> AIM OF THE EXERCISE: Check each line of the data for "will" and select those that have it.

> GIVEN DATA:
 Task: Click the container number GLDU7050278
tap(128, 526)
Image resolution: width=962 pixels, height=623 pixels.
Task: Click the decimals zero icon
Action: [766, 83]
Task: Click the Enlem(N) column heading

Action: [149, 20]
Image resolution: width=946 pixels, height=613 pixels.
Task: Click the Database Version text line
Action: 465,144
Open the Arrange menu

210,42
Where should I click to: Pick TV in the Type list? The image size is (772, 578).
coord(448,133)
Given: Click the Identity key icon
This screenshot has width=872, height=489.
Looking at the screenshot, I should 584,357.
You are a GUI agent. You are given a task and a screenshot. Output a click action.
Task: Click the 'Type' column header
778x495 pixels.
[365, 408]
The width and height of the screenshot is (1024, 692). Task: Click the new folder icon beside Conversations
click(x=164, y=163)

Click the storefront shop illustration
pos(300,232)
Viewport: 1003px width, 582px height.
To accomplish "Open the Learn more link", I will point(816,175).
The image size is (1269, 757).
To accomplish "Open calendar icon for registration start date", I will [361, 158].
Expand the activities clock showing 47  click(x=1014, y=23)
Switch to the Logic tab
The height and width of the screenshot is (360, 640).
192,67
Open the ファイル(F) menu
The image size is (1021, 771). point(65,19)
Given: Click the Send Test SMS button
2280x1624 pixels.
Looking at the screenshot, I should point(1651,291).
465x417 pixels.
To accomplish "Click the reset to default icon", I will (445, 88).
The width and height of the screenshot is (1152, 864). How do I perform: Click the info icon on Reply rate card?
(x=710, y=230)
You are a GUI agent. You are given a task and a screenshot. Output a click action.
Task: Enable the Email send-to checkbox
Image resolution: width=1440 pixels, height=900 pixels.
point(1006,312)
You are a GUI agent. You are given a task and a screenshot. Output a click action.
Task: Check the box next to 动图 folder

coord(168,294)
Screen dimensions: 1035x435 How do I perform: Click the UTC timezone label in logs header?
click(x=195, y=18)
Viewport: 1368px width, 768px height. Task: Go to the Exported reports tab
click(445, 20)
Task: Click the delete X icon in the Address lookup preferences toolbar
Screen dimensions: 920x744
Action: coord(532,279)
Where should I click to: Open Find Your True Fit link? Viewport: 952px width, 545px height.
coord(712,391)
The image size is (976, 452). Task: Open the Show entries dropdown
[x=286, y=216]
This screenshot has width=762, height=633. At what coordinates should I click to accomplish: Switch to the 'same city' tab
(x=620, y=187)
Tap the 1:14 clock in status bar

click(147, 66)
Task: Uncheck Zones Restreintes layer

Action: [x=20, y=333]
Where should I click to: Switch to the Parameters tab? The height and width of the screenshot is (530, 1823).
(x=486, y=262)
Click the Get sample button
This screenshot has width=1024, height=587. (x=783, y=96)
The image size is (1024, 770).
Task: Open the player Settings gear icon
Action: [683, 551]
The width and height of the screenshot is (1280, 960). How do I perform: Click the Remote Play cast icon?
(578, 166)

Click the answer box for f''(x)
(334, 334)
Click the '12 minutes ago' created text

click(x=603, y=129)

> OUTPUT:
To accomplish "Open the Learn more link", I will point(816,175).
To accomplish "Open calendar icon for registration start date", I will [361, 158].
To accomplish "Click the reset to default icon", I will (445, 88).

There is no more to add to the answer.